Evaluating CpG methylation in organisms with very low % methylation

This post is related to issues https://github.com/RobertsLab/resources/issues/940 and https://github.com/RobertsLab/resources/issues/947

From the RNAseq data from Cristian’s group showing expression of DNA methyl transfereses, we believe there is DNA methylation in sea lice. However, our WGBS data have shown that cytosine methylation is very low.

CpG methylation in WGBS Sea lice data

With the alignment score min set to L,0,-0.6, here’s the breakdown of cytosine methylation:

Context F1 F2
%mCpG 1.1 1
%mCHG 1 0.8
%mCHH 1.4 1.5

In the past I had played around with different alignement score parameters on subsetted reads and here’s a report on how different score_mins affect cytosine methylation in different contexts SeaLiceBmrkAlignementScoreComparison.html.

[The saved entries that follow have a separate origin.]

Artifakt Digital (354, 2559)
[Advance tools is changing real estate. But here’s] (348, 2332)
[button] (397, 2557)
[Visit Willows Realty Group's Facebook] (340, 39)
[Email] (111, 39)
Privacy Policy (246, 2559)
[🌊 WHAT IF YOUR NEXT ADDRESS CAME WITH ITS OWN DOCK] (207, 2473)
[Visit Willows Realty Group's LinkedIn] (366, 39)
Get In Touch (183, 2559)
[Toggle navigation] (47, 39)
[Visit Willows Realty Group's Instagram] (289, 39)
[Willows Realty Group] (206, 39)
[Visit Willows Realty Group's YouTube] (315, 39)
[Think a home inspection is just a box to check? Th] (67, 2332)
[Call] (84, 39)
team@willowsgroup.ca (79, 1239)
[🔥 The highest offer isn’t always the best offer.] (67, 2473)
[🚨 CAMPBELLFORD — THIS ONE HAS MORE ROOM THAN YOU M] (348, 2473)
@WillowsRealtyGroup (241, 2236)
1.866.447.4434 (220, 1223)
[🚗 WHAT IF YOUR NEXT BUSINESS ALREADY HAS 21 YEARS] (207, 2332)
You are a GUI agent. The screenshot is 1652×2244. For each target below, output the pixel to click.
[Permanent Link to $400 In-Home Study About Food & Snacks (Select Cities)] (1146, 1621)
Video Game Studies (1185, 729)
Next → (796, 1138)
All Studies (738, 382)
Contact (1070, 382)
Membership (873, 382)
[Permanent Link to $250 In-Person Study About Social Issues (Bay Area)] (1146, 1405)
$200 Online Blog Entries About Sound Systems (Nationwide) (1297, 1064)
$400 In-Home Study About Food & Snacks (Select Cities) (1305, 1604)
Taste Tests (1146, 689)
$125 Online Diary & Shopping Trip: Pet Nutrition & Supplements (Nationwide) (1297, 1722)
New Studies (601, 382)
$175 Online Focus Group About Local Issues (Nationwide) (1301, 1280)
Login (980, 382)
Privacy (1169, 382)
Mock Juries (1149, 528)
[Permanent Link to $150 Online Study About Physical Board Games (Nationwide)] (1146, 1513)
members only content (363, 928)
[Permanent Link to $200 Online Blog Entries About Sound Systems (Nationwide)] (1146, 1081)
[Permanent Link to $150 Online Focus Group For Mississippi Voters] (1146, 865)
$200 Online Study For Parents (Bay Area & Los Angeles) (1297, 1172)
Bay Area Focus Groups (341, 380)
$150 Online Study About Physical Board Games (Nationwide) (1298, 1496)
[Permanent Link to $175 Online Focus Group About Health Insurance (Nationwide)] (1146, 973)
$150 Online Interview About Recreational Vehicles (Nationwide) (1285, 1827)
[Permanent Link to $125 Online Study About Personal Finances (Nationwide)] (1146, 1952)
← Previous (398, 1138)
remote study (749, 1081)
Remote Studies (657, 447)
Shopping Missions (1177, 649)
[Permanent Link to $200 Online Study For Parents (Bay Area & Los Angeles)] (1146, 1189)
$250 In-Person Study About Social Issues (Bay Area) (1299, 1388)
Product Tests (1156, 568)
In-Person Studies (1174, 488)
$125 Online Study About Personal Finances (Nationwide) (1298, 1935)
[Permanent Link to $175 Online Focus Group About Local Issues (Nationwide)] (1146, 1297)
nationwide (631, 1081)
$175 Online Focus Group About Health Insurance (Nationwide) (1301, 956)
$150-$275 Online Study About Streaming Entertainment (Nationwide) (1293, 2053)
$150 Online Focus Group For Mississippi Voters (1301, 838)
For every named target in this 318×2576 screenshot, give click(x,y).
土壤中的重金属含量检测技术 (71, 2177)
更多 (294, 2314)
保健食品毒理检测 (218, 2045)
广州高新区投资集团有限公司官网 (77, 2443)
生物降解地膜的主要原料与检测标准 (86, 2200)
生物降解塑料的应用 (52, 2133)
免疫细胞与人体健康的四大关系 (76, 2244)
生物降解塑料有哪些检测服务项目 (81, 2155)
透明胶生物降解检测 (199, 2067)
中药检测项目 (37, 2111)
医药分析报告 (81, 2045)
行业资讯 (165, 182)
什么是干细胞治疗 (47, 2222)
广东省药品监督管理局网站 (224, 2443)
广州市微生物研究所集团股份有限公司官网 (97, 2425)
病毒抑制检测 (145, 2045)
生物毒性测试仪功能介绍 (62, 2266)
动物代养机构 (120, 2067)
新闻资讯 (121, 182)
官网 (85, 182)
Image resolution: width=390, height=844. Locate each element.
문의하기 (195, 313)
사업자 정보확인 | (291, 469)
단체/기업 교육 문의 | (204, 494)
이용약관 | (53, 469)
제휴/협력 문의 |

I did the same alignment score analysis on subsetted salmon libraries that were prepped alongside the sea lice libraries with the same mastermix so I’d imagine the conversion rate would be the same across salmon and sea lice samples. Here’s the alignment score comparison report for the subsetted salmon data: BmrkAlignementScoreComparison.html

Here’s a summary of the reports:

Sample Context L,0,-0.2 L,0,-0.6
sea lice %mCpG 1 1.4
sea lice %mCHG 0.5 1.1
sea lice %mCHH 1 1.5
salmon %mCpG 78 77
salmon %mCHG 0.7 1.5
salmon %mCHH 1.3 4

CpG methylation in other insects

Low DNA methylation is also the case in other insects, for instance in honey bees. To handle this, there are pipelines developed for picking out the methylation signal above the noise. For example, in the paper Unique DNA Methylation Profiles Are Associated with cis-Variation in Honey Bees, they seem to call methylated Cs using two criteria:

  1. the C has sufficient coverage (as determined by BWASP which determines the minimal coverage necessary for a site to be significantly methylated, i think it’s this script
  2. the C is significantly methylated (also determined by BWASP, i think it’s this script):
    • “Significantly methylated sites were then calculated using a binomial probability model, using the bisulfite conversion rate for each sample as the probability of success, and performing Bonferroni corrections at the 1% significance level using BWASP

They end up only analyzing mCG that have ~95-100% methlyation (Table 1 and S6). They find a difference in the proportion of significantly methylated Cs in the CpG context compared to CHG and CHH context in high coverage (30x) samples, but but in low coverage (5x) samples they see a higher proportion of significantly methylated Cs in the CHH context than in CpG context. I created the table below from Table 1, S3, S4, and S6.

Sample Genome Coverage Context sig mC sufficiently covered C sig mC/sufficiently covered C (%)
HC 30x CpG 125075 11619640 1.076410285
HC 30x CHG 135 5201156 0.002595576829
HC 30x CHH 1057 26137839 0.004043945638
LC 5x CpG 18975 10392122 0.1825902352
LC 5x CHG 510 4204854 0.01212883967
LC 5x CHH 60639 14353816 0.4224590868

Their main finding is that:

  • DMGs are more likely to contain cis-SNPs than consistently methylated genes and that DNA methylation patterns are often associated with genotypic variation.
    • Both their high and low coverage data support their finding, however they used genetically homogeneous samples.
    • They warn that genetically heterogenous samples, small sample sizes and/or replicate numbers “risk unequal representation of alleles within pools” and can lead to erroneous conclusions “that two pools are differentially methylated as a result of experimental manipulation, whereas in reality the impression of differential methylation is a consequence of genomic variation in samples (Libbrecht et al. 2016), which we show here can lead to sequence-specific methylation.”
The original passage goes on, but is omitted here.